> **Task item**
Return exactly the lines from the one containing "Task: Click the green success icon on run #22" through the last line of the records below, both included, and leave out any pictures.

[Stored data]
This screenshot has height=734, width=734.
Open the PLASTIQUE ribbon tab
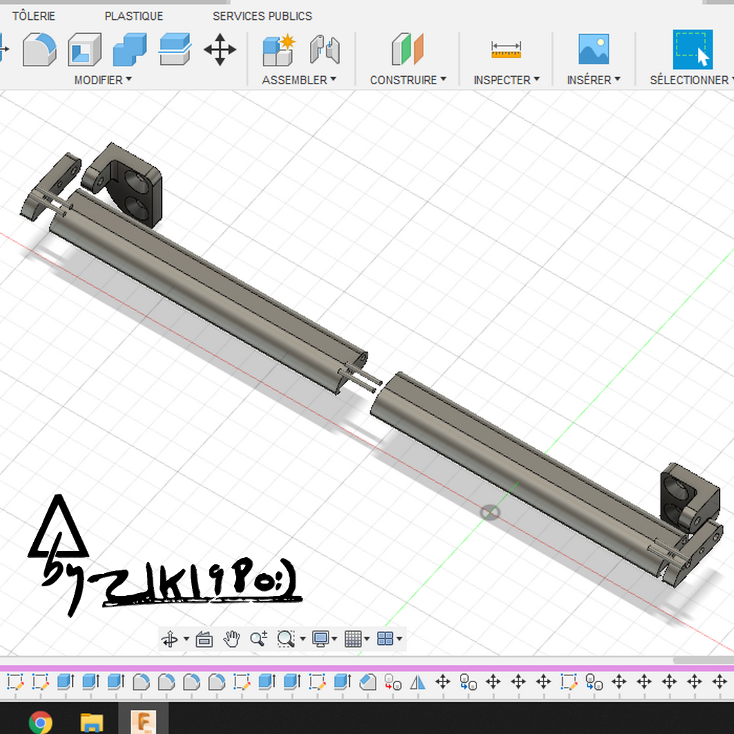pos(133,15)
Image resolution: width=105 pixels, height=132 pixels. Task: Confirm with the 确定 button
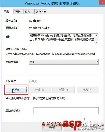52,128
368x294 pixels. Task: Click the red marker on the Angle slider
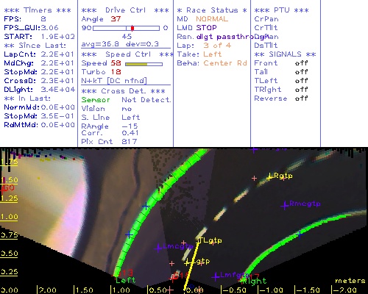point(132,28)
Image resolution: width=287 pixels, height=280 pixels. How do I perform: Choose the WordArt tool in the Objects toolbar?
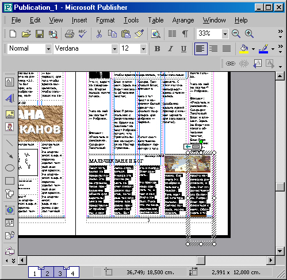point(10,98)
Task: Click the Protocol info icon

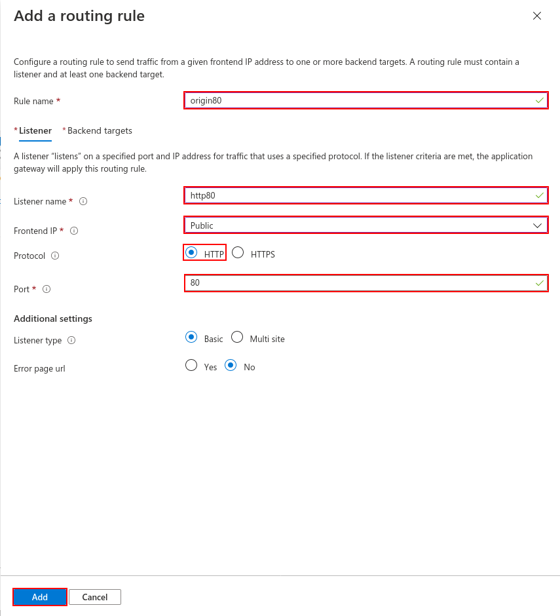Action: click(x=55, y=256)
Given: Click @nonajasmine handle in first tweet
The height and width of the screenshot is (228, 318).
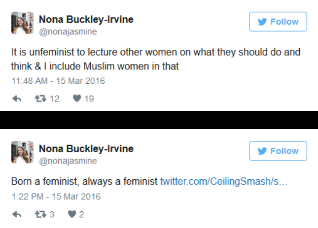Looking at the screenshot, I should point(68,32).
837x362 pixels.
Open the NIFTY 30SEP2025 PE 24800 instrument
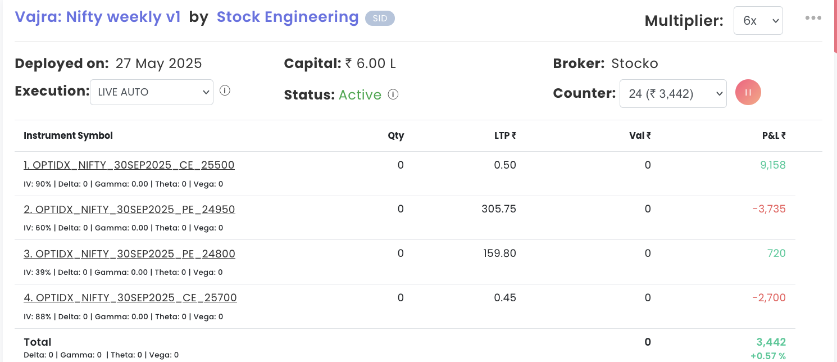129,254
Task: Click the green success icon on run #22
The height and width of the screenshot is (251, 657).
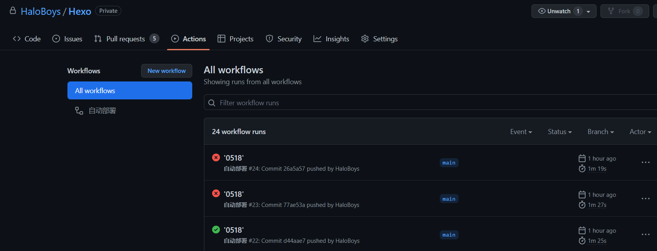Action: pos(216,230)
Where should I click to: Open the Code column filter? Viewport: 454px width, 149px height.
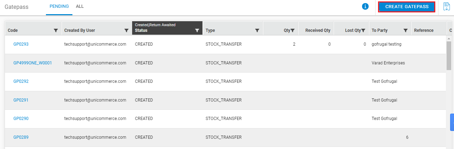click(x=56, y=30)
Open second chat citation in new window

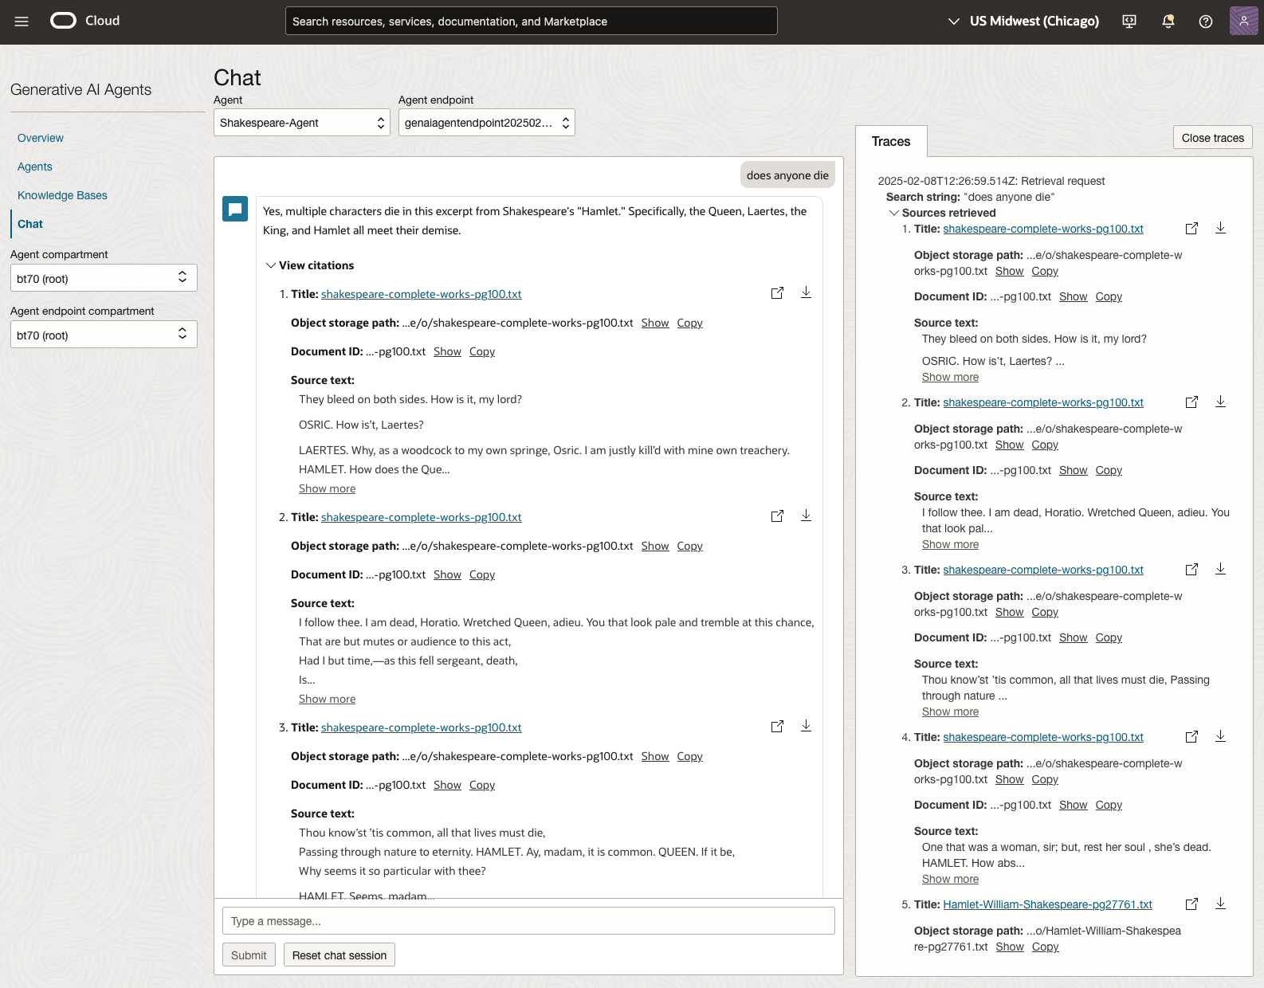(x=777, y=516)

> **Result for this task**
Task: Click the green success icon on run #22
The height and width of the screenshot is (251, 657).
Action: pos(216,230)
Where should I click to: Open the Code column filter? Viewport: 454px width, 149px height.
click(x=56, y=30)
Open second chat citation in new window

(x=777, y=516)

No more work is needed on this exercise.